The Last Spike for the Canadian Pacific Railway, 1885
There is no better example in the world of the importance of a well-functioning public transportation infrastructure than Canada. It is a country that was knit together by that very thing. Indeed, it’s fair to say Canada might not exist as coast-to-coast nation it now is – or at all, perhaps – if the Canadian Pacific Railway hadn’t been built 133 years ago.
It was a remarkable achievement for a brand, new country of a few million people in the face of a huge geographic challenge. In 1867, the year Canada was formed, British Columbia, Britain’s west-coast colony north of the 45th parallel international boundary with the U.S., was not included. But Canada promised to build a transcontinental railroad, if B.C. joined the Confederation, which it did in 1871.
Construction was delayed by political controversy and a change in government. But the return of a Conservative government with John A. MacDonald as Prime Minister got things moving, with the eventual help of millions of public dollars.

Thousands of Chinese labourers were brought to Canada to help build the CPR, and, therefore, the country.
Thousands of Chinese labourers were hired to help build the most difficult, Rocky Mountain section, and hundreds died in dreadful working conditions. The last spike was finally driven in 1885.

**AVAILABLE DATA:**
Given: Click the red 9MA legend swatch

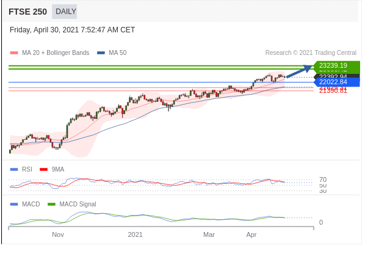Looking at the screenshot, I should [44, 169].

**SET OF TASKS:**
A) According to the Canadian Pacific Railway passage, in what year did British Columbia join Confederation?
B) Using the Canadian Pacific Railway passage, explain why railway construction was first held up and what got it moving again.
C) Pick up the Canadian Pacific Railway passage after its last sentence and continue it.
The material is separate from the Canadian Pacific Railway passage.

**PER-TASK ANSWERS:**
A) British Columbia joined Confederation in 1871.

B) Construction was delayed by political controversy and a change in government. It got moving when a Conservative government returned with John A. MacDonald as Prime Minister, eventually helped by millions of public dollars.

C)
In the decades that followed an extensive network of rail services connected the towns and cities of the fast-growing country. At one time Canada had more miles of freight and passenger, railroad track than any country in the world.
However, as the end of the 20th century approached, much of that track was abandoned as economically unviable. For a while, highway bus transit took up the passenger slack, in southern Ontario, for example. But that too suffered the same fate. Meanwhile, fiscal conservative political thinking made government investment in public transportation less likely. By the second decade of this century public transportation to and from parts of rural Ontario was in big trouble.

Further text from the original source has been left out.